Broadcast News

Bookmark and Share

What Is The Future For Immersive Audio?

News Image
Peter Poers, Managing Director at Jünger Audio, looks at production efforts versus consumer experience.

Along with the evolution of higher resolution in video images, a new way of creating and delivering audio content will be required and is already on the way. All the changes for future audio systems are covered by the general title "Next Generation Audio" (NGA). In addition to the very common existing channel based or fix mixed audio formats, some more audio channels will need to be added to make a difference.

Obviously, the creation and delivery of one layer surround sound (horizontally, with the listener surrounded by audio elements) will not meet future expectations anymore. Following the successful introduction of 3D audio in cinemas by Dolby® Atmos or in VR applications we can expect that immersive audio programs will become part of the delivery for future TV formats. Of course, the client at home can't expect to have a listening experience similar to that of a large scale multi-speaker cinema theatre. However, spatial audio effects can be delivered by using additional height channels reproduced by separate speakers or special 3D sound bars (better called sound projectors as opposed to ordinary external amplifier/loudspeaker combinations), or by using headphones driven by 3D virtualization software. And that will give immersive audio a realistic chance to become a standard feature of home entertainment systems in the near future.

The future NGA based surround sound formats adopted by TV Broadcast and OTT will typically be a maximum of 7.1 + 4H channels – in total, up to 11.1 speakers (as referenced in DVB NGA survey May 2015), arranged as a mid layer surround array of up to seven speaker positions and up to four height speakers on a top layer plus the sub-woofer for low frequency effects.

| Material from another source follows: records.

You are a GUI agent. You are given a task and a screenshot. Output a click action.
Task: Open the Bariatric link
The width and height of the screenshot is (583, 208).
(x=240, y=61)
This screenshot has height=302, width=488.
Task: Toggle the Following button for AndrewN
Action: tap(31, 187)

There are more elements than just a higher channel count that will define the next generation of audio format technology though – the presence of audio objects. At the moment, audio programs are typically produced and mixed in their final reproduction surround sound audio format. That can be for example 5.1 or 5.1 + 2H or even 7.1 + 4H. The mix is created and finalised and is then ready for delivery. These types of program mix we can call a channel based immersive audio format. For the NGA formats, there will be the additional introduction of audio objects. Audio objects are typically discrete mono or stereo audio channels that will be rendered to the reproduction audio mix in the final receiver audio decoder. With this method, these audio elements can remain as objects with individual changes applied just before the final end of the audio delivery path.

Another element for defining the NGA formats is the use of metadata. All of the existing new audio codec systems (e.g. MPEG-H, Dolby AC-4, DTS:X) use an extensive set of metadata to describe audio program details, to optimize production workflow, to control audio encoding and to allow optimum audio performance at the final receiver device decoder. Besides controlling and monitoring audio content in the process of program production, the generation of metadata is a most important step for introducing and launching next generation audio formats. Working with metadata will be essential to "authoring" audio programs in new formats.

Workflow considerations – introduction of a "side car" device
The next generation immersive and personalized audio formats will require changes in the audio production workflow. New procedures for managing object based encoded content and also for the personalization of services through the selection of alternative audio objects (such as commentator languages) needs to be defined. Of course, loudness control during production and the loudness definition for the final output formats are other aspects to consider. The NGA formats will offer a new surround sound experience and the use of upmix, format rendering and downmix algorithms will be essential for creating and monitoring the audio programs.

Some additional tools and changes to existing production environments will be required to be able to create audio content for these new audio formats. One of the important aspects to give the new formats a good chance to succeed will be to minimize the cost of transition. Production costs on the professional side cannot be raised significantly without running the risk of the industry rejecting the new formats. The use of existing digital production infrastructures will be essential to begin content creation for new formats in the near future.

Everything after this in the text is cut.